Quantitative models for growth inhibition of human leukemia cells by antitumor anthracycline derivatives.

A batch elution method with hydroxylapatite was developed to assay DNA damage by a set of antitumor anthracycline derivatives and was standardized with respect to the kinetics of unwinding, size of the alkaline unwinding unit, and fidelity of selective elution of single and double-stranded DNA. The method was applied to a study of a set of 10 antitumor anthracycline derivatives which inhibit growth of CCRF-CEM human leukemia cells over a range of potencies exceeding four orders of magnitude. The derivatives, including Adriamycin, daunorubicin, and carminomycin, vary in structure at C-4 and C-13, with substitutions at C-14 and N and stereochemical differences at C-4'. In a static model (fixed drug concentrations and incubation times), the potency [1/ID37 (concentration of agent that inhibits cell growth by 37%)] of nine of the ten derivatives may be expressed as functions of DNA damage (n), inhibition of thymidine incorporation (l), and drug retention (r): ID37 = Ka(r/l . n)kb, with a coefficient of correlation of greater than 0.99. A kinetic model with 4-demethoxydaunorubicin (varying concentrations and incubation times) was also described.

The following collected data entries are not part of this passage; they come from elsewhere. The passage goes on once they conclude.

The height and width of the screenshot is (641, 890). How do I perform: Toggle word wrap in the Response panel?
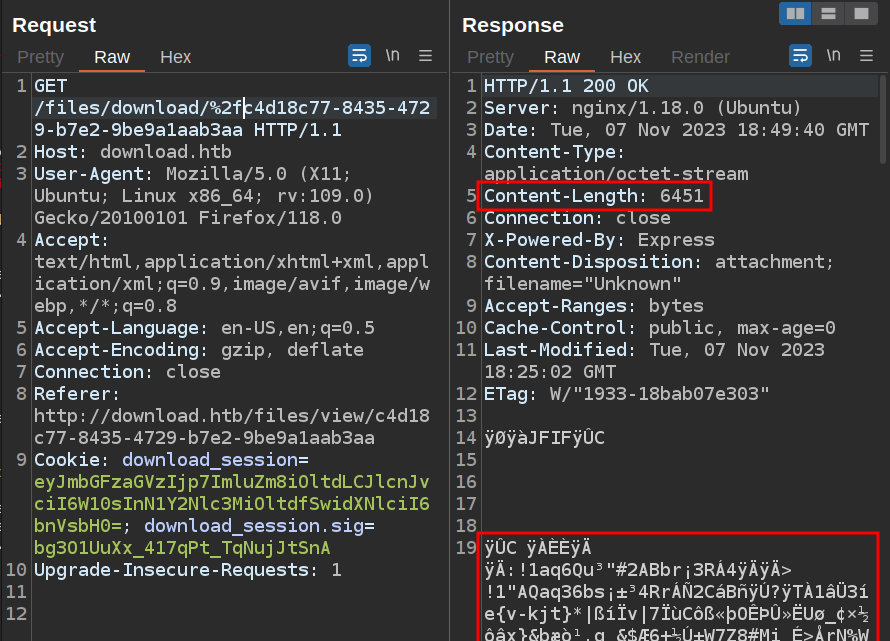[801, 56]
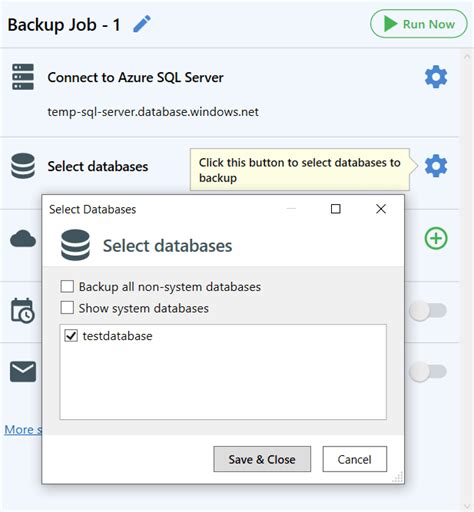The image size is (474, 512).
Task: Click the envelope email notification icon
Action: [23, 371]
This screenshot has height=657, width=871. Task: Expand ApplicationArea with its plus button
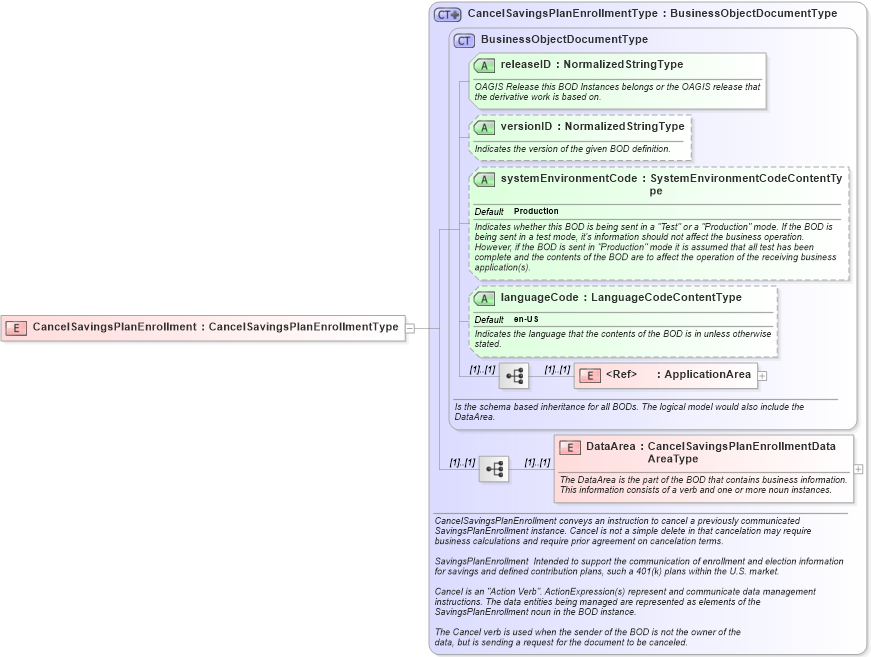(761, 374)
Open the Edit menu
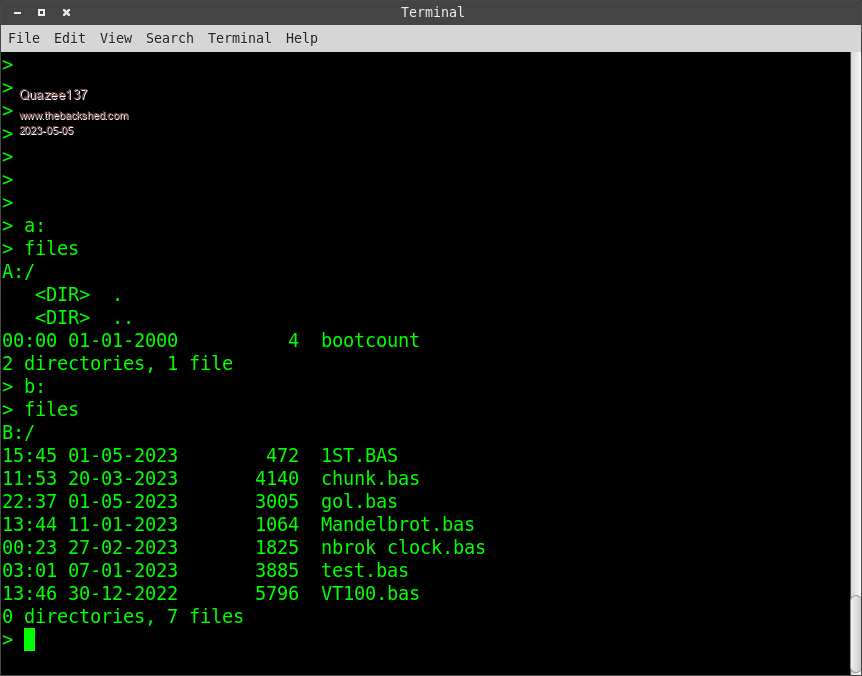This screenshot has width=862, height=676. (70, 38)
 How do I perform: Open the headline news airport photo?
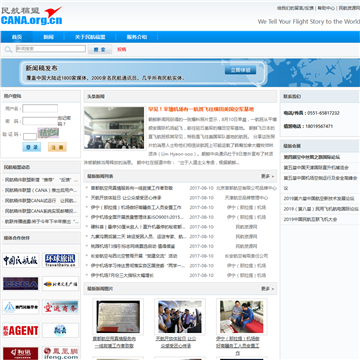click(x=114, y=128)
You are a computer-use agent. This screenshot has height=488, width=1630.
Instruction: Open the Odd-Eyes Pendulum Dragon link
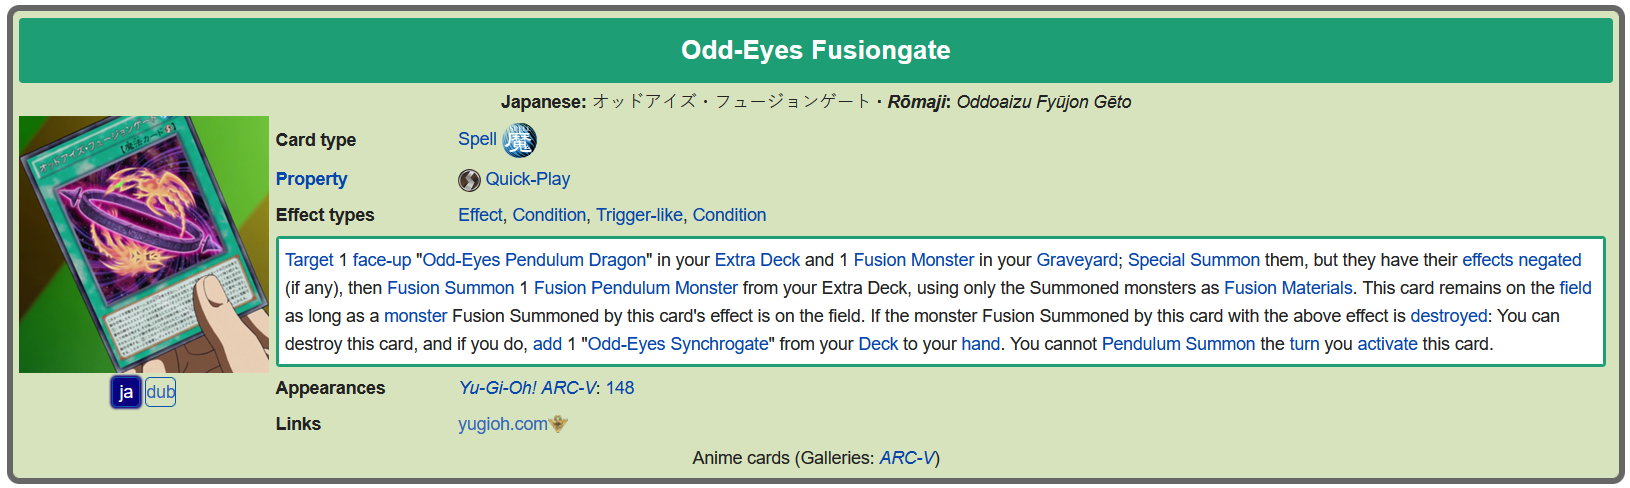click(534, 260)

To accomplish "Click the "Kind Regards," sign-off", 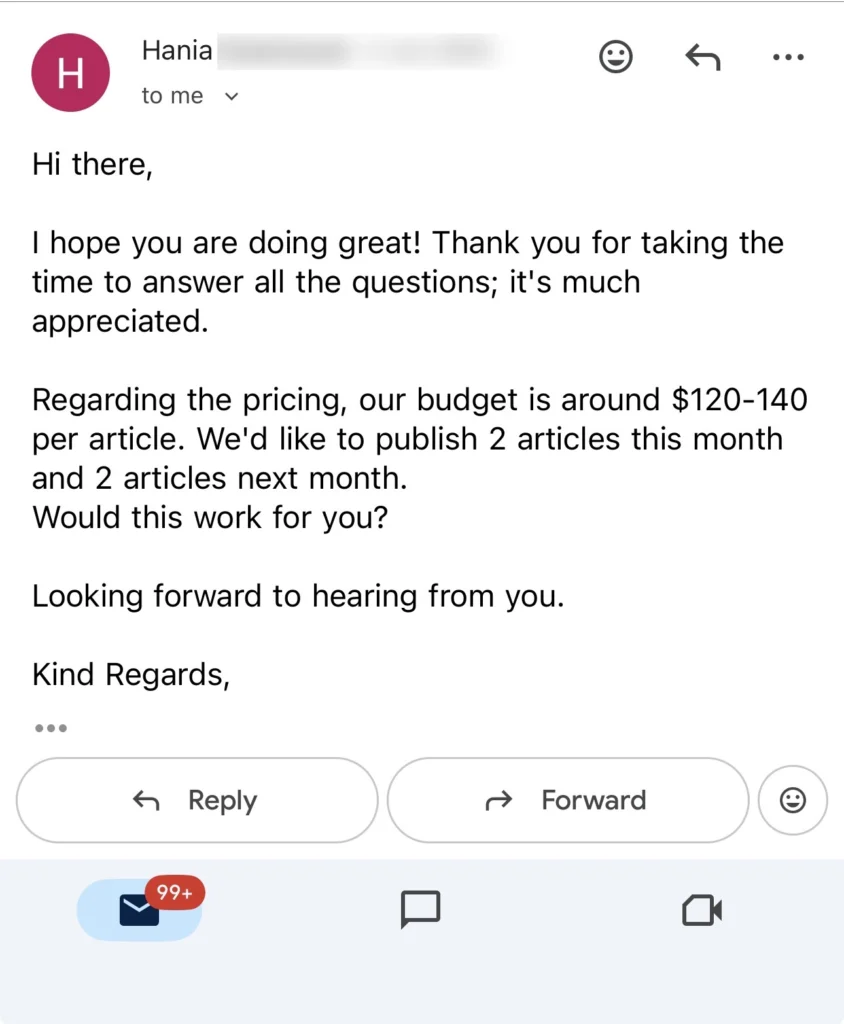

Following initial uptake and a period of rapid loss after cells are washed free of excess drug, the change in agent concentration in the cells follows first-order kinetics. The cell index (cell number after 50 hr in drug-free growth medium/cell number after initial 2-hr exposure with drug) may be expressed linearly in terms of the kinetics of drug loss (coefficient of correlation, greater than 0.98), or as functions of 1/n (coefficient of correlation, greater than 0.958), 1/l . n (coefficient of correlation, greater than 0.963, or r/l . n (coefficient of correlation, greater than 0.963). These studies may be used to define a class of similarly acting anthracycline agents and to give some insight into the mechanism of action of the agents that fall within the class.